I hadn’t felt better or more hopeful in years. I had even woken up that morning thinking I might like to take up china painting again. I’d always loved it so when I was a girl and had time for such things. Maybe I could rent a little stall and sell my handiwork? I was letting my hair go natural after years of hennaing and dyeing it a harsh, brassy blond, and letting my skin breathe freely, devoid of makeup after years of tumbling into bed drunk with more paint on my face than a Rembrandt.

After my operation, my hair had gone all stringy and started to fall out and I had reluctantly surrendered to the nurse’s suggestion that I have it bobbed. After all those years of enforced prison shearings I thought that was another thing I’d never do again. I shut my eyes and trembled and tears seeped out from under my tightly clenched lids when I felt the cold steel of the scissors against the nape of my neck. But afterward I was glad that I did it. My head felt surprisingly light and cool, and all the ladies at the salon said the style suited me beautifully and took years off me.

As soon as I got to Atlantic City, I had bought myself a new blue-and-white-striped dress and a white straw hat with long blue ribbon streamers and was strolling idly on the boardwalk, smiling over a little sack of pink and white saltwater taffy, remembering how I used to love my candy-pink dresses and candy-striped corset until Alice Yapp put it on and spoiled it for me. I could almost laugh about it now without being too bitter. I was thinking that I might like to try for a job in one of the tiny taffy shops that dotted the boardwalk. I was older now and I was finally starting to make peace with the loss of my son. Maybe I would be calmer now and not frighten the shop’s eager little patrons?

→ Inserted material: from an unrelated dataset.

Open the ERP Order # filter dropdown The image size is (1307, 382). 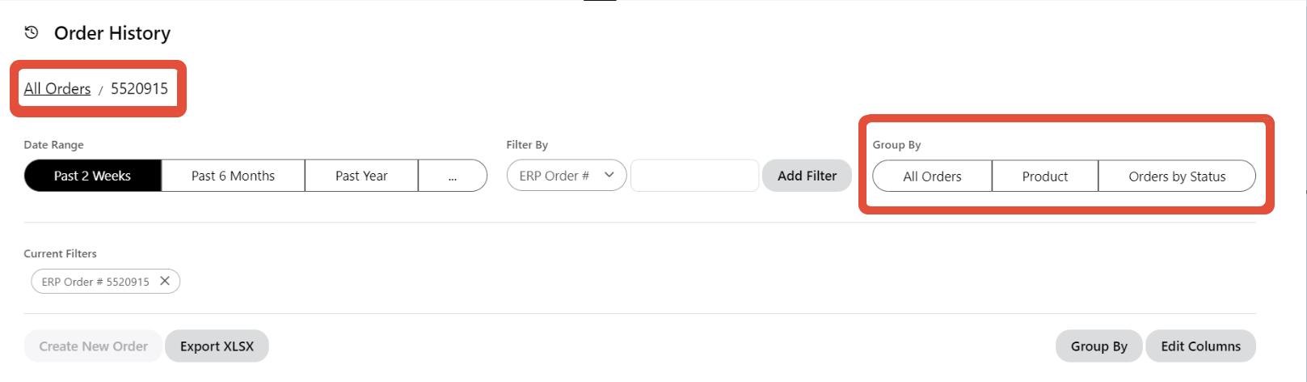[x=566, y=176]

It was worth a try, I thought, and popped another taffy into my mouth. When I bit down I felt the most excruciating pain.

Fortunately, I was able to procure a dentist’s appointment that very afternoon on account of a last-minute cancellation and I had money enough to attend to that rotten tooth. I was sitting there waiting, flipping through a copy of Photoplay magazine and trying not to be too nervous, when I came to a picture that made my heart jump.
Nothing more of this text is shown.